▶ **The tasks**:
**a.** Copy from the NKMNF excerpt below everything from "Step 3: the" down to "utilizing Formula (17).".
**b.** List every hardware parameter in the table of the NKMNF excerpt below, along with the value given for each.
**c.** Answer these questions using the NKMNF excerpt below:
(i) What is the input to Algorithm 2?
(ii) Which formula does Step 6 use to map all pixels into the transformation result matrix?
(iii) What CPU is part of the computing hardware used to assess GNKMNF?

▶ **Excerpt to read**:
=-=-=-=-=

The estimated eigenvectors $\mathit{V}$ of matrix $\mathit{P}$ can be obtained by

$$\mathit{V}=\left[\begin{array}{c}\mathit{A}\\ {\mathit{B}}^T\end{array}\right]{\mathit{A}}^{-\frac{1}{2}}{\mathit{U}}_{\mathit{K}}{\Lambda }_K^{-\frac{1}{2}}$$

(26)

From the above analysis, the Nyström method can significantly reduce the computational complexity of obtaining matrix eigenvalues. Nyström method theory is employed in this paper to reduce the computational complexity and improve the execution efficiency of the KMNF transformation. The procedure for the Nyström method-based KMNF (NKMNF) transformation is summarized in Algorithm 2.

Algorithm 2 NKMNF Transformation Procedure

Input: hyperspectral data $\mathit{Z}$.

Step 1: compute the estimated pixel value ${\widehat{z}}_{i,j,k}$.

Step 2: noise estimation: $n_{i,j,k}={\mathrm{z}}_{i,j,k}-{\widehat{z}}_{i,j,k}$.

Step 3: the dual transformation, nonlinear mapping, kernelization of $1/\mathit{N}\mathit{F}$ is obtained by Formula (12).

Step 4: take ${({\mathit{\kappa }}_N{\mathit{\kappa }}_N^T)}^{-\frac{1}{2}}{\mathit{\kappa }}^2{({\mathit{\kappa }}_N{\mathit{\kappa }}_N^T)}^{-\frac{1}{2}}$ as $\mathit{P}$, the affinity matrix is obtained by Formula (21).

Step 5: estimate $b$ by calculating the estimated eigenvectors of $\mathit{P}$ by Formula (26).

Step 6: map all pixels into the transformation result matrix utilizing Formula (17).

Output: the feature extraction result for the NKMNF transformation $Y$.

Parallel computing has received increasing attention because of its tremendous computational power over the years. With multicore processors and multithreading, GPU is more flexible in programming and distinguished in floating-point operation compared with the central processing unit (CPU) and programmable gate array (FPGA) [49]. To execute vector and matrix operations better, NVIDIA computing unified device architecture (CUDA) provides a basic linear algebra subroutines library (called CUBLAS) based on the GPU parallel platform [49]. An analysis of NKMNF shows that there are voluminous vector and matrix multiplication operations in the program. Therefore, this paper further develops the parallel processing of NKMNF based on the GPU CUBLAS.

In this paper, the parallel computing performance of GNKMNF is assessed in the computing hardware composed of an NVIDIA GeForce GTX745 GPU card and an Intel Core i5-4460 CPU at 3.20 GHz with four cores. The NVIDIA GeForce GTX745 hardware specifications are shown in

Table 1. Hardware parameters of the NVIDIA GeforceGTX745.

Parameter	GeForce GTX 745
CUDA Cores	384
Clock Rate	1.03 GHz
Memory Bus Width	128 bit
Global Memory	4096 MBytes
Shared Memory	49,152 bytes
Constant Memory	65,536 bytes

.

=-=-=-=-=

▶ **Source excerpt**:
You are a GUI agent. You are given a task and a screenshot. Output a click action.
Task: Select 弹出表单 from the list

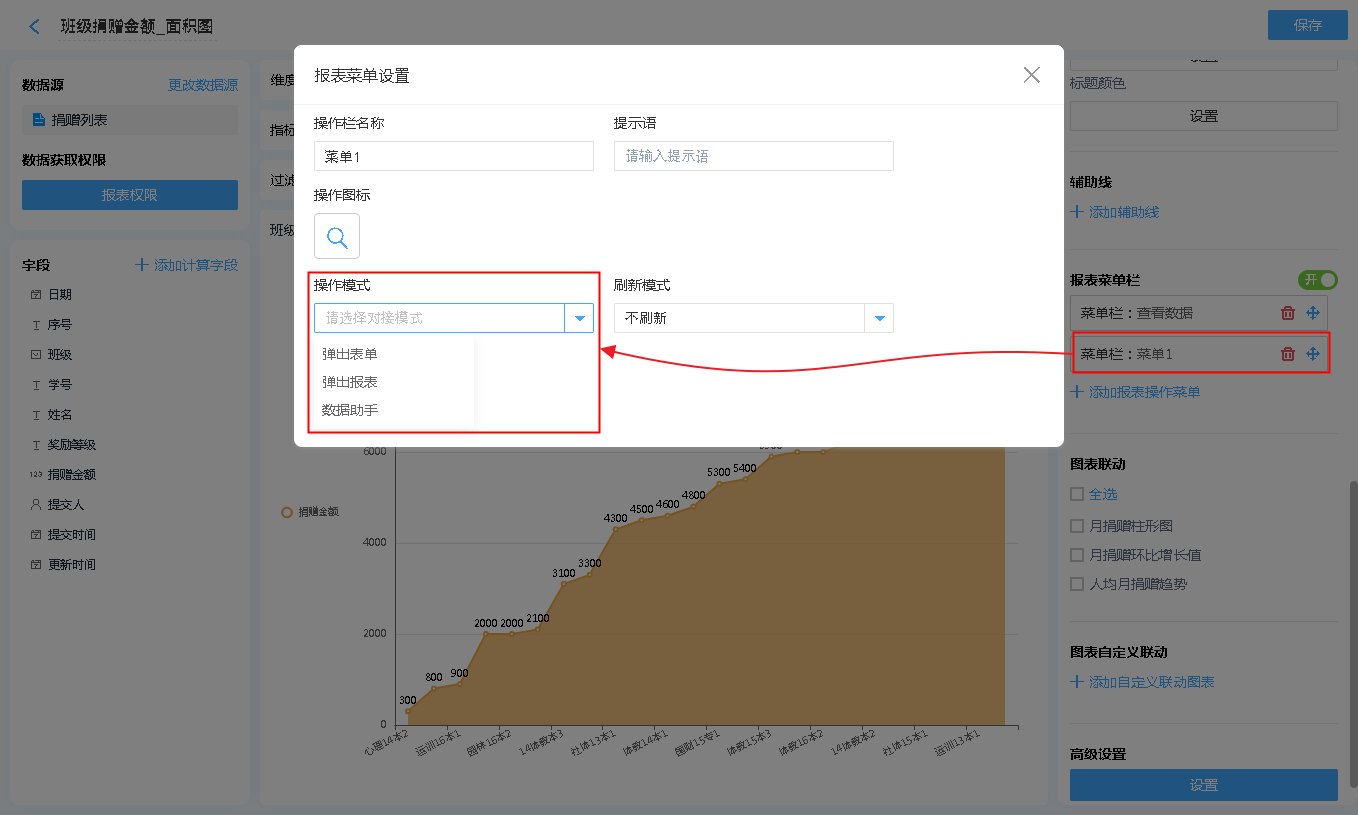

=-=-=-=-=

▶ **Outputs**:
**a.**
Step 3: the dual transformation, nonlinear mapping, kernelization of $1/\mathit{N}\mathit{F}$ is obtained by Formula (12).

Step 4: take ${({\mathit{\kappa }}_N{\mathit{\kappa }}_N^T)}^{-\frac{1}{2}}{\mathit{\kappa }}^2{({\mathit{\kappa }}_N{\mathit{\kappa }}_N^T)}^{-\frac{1}{2}}$ as $\mathit{P}$, the affinity matrix is obtained by Formula (21).

Step 5: estimate $b$ by calculating the estimated eigenvectors of $\mathit{P}$ by Formula (26).

Step 6: map all pixels into the transformation result matrix utilizing Formula (17).

**b.**
CUDA Cores: 384
Clock Rate: 1.03 GHz
Memory Bus Width: 128 bit
Global Memory: 4096 MBytes
Shared Memory: 49,152 bytes
Constant Memory: 65,536 bytes

**c.**
(i) Hyperspectral data Z.
(ii) Formula (17).
(iii) An Intel Core i5-4460 CPU at 3.20 GHz with four cores.